Soweto Township Full Day Tour
ABOUT SOWETO
Soweto origins go back to 1905 when, using an outbreak of disease in the part of town now known as Newtown as an excuse, the then Johannesburg City Council took the opportunity of moving the black residents of this area to a place 20km south west of Johannesburg. After the National Party took power in 1948, it instituted the Group Areas Act and forcibly moved black population groups out of inner Johannesburg areas, such as Sophiatown, to Soweto, a name derived in 1963 from the acronym South West Townships. Today the city of Soweto has more than 2 million inhabitants. Previously under-resourced, it still has large areas of dire poverty but it also now has shopping malls; parks and recreation facilities; many restaurants and B&BS; the newly opened Soweto theatre; and Vista University campus which is part of the University of Johannesburg.
Soweto Full Day Tour Details
DURATION: 8 hours
PICK-UP TIME: 9:00
AVAILABILITY: Daily – except on New Year’s Day, Good Friday & Christmas Day (some attractions may be closed on other public holidays)
MEALS: Not included
ENTRANCE FEES: Included for Hector Pieterson Museum and Mandela House Museum.
(PLEASE NOTE – not all attractions on this tour are open every day)
COST: R 1,290.00 per person (2 people minimum)
TOUR DESCRIPTION:
- Enjoy lunch at one of Soweto’s many tavern restaurants where you can enjoy traditional township fare such as peri-peri chicken and pap, morogo (spinach) or chisanyama and chakalaka.

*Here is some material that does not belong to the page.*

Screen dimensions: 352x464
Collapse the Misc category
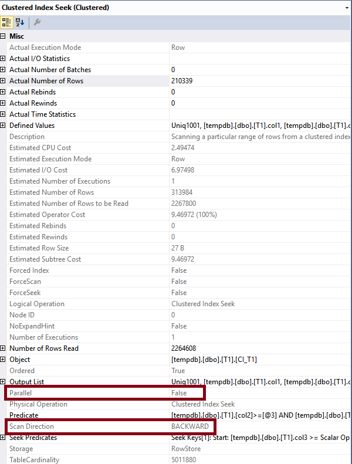pyautogui.click(x=4, y=36)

- Stop to see the Catholic Church of Regina Mundi which played a crucial role during the repressive years of Apartheid when political meetings were banned and many sought refuge in the safety of this building. It is home to the famous Black Madonna.
- Visit the Walter Sisulu Square of Dedication at Kliptown. Formerly known as Freedom Square it took its name from the site where, in 1955, the Congress of the People held a meeting attended by more than 3 000 people. Here the Freedom Charter, which formulated principles of a free and democratic society, was adopted. The Freedom Charter was to form the basis of the Constitution of the 1994 democratic South Africa. You will see the nearby monument of the 10 pillars of the Freedom Charter. In the late 1990s Kliptown was redeveloped in one of Johannesburg City’s many urban regeneration projects post 1994.